A recent study, conducted at the University College London, has revealed that parts of our brain "switch off" when we make use of satnav systems. These areas of the hippocampus typically used for memory and navigation as well as the prefrontal cortex, which is responsible for decision-making, stop working when we use GPS.
In the study, published in Nature Communications, 24 volunteers were made to undergo brain scans as they navigated a simulation of Soho in central London. When made to navigate new areas manually, their hippocampus and prefrontal cortex showed a spike in activity, but showed no increase when the participants used GPS.
"When we have technology telling us which way to go... these parts of the brain simply don't respond to the street network. In that sense our brain has switched off its interest in the streets around us," Hugo Spiers, neuroscientist and corresponding author of the study explained.
Lead author of the paper, Dr Amir-Homayoun Javadi of the University of Kent believes that the results indicate the shortcomings of satnavs. "Understanding how the environment affects our brain is important. My research group is now exploring how physical and cognitive activity affects brain activity in a positive way. Satnavs clearly have their uses and their limitations," he said.

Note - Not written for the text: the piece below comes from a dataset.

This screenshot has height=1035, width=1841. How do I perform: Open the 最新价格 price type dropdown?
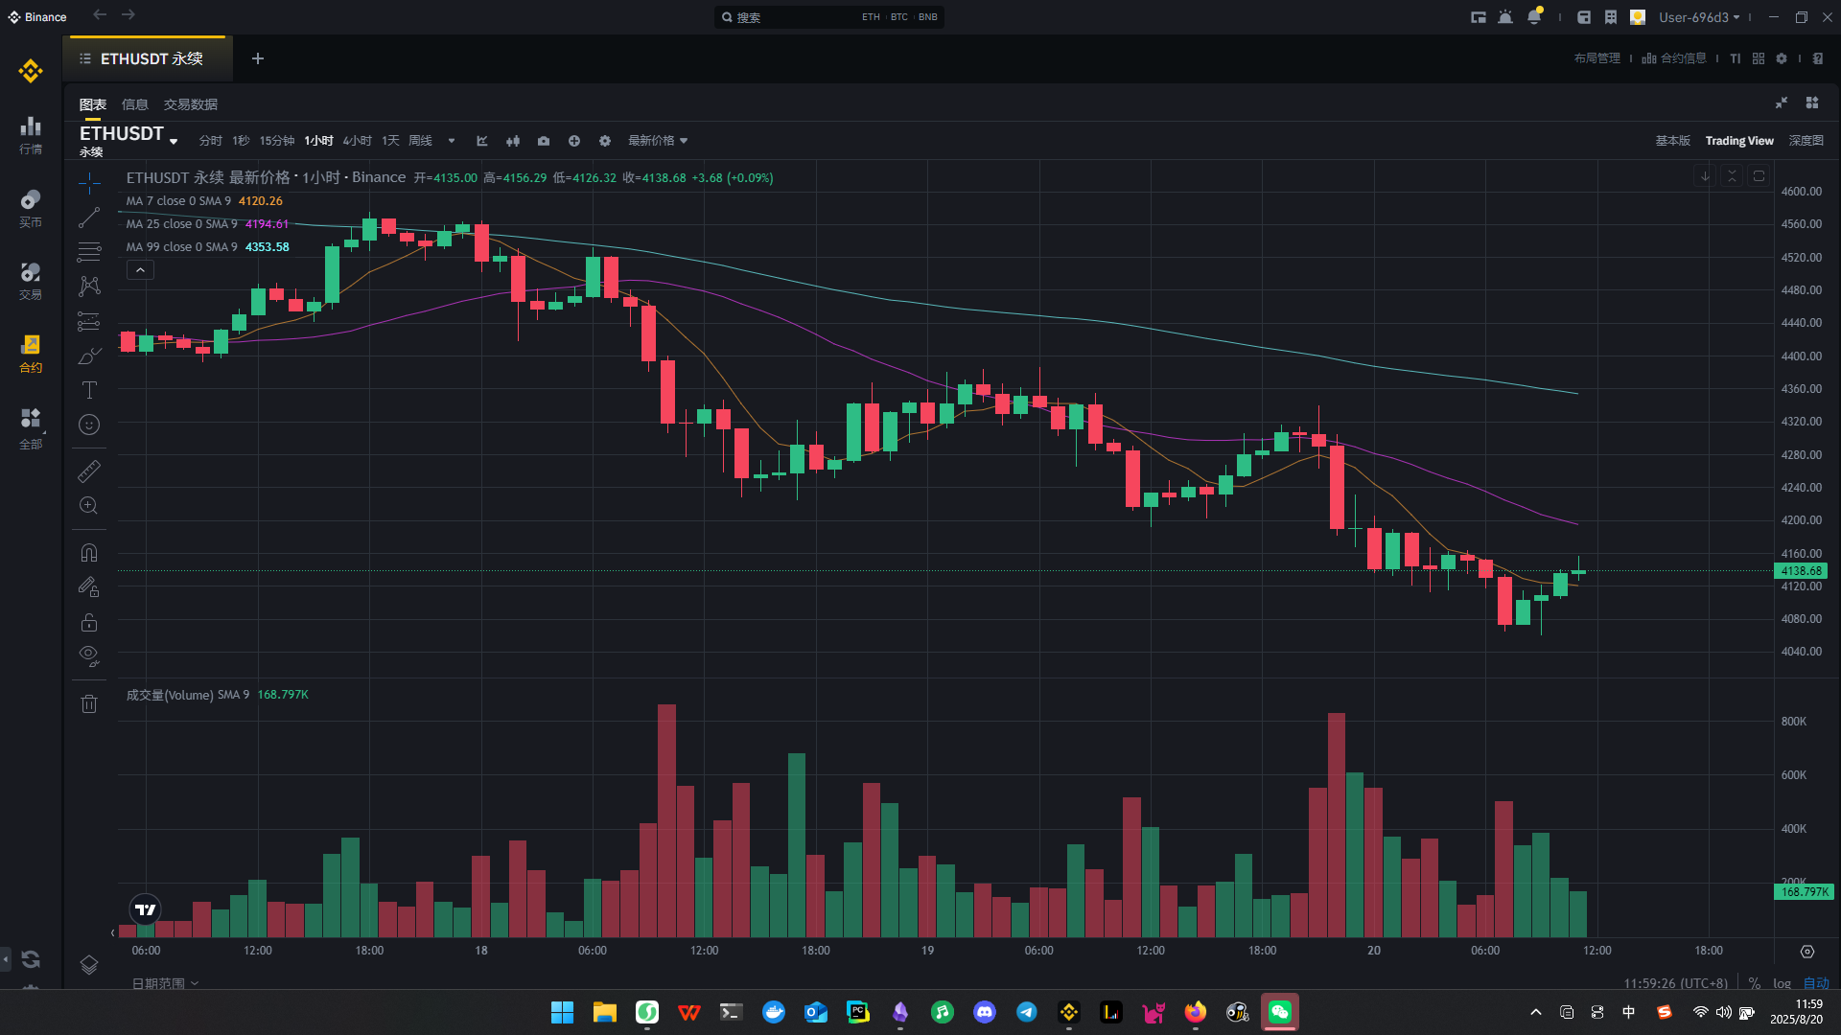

The experiment also helps scientists compare the ease with which one can navigate various street networks of major cities around the world. London for example, was particularly taxing on the hippocampus due to its complex network of small streets. Moving through Manhattan on the other hand, took much less effort due to the city's grid layout.
Dr Spiers, who works as the director of Science at The Centric Lab, a London-based consultancy and research organisation, believes the information collected from the study can help create better-designed cities.
"The next step for our lab will be working with smart tech companies, developers, and architects to help design spaces that are easier to navigate and increase wellbeing," he said. "Our new findings allow us to look at the layout of a city or building and consider how the memory systems of the brain may likely react. For example, we could look at the layouts of care homes and hospitals to identify areas that might be particularly challenging for people with dementia and help to make them easier to navigate. Similarly, we could design new buildings that are dementia-friendly from the outset."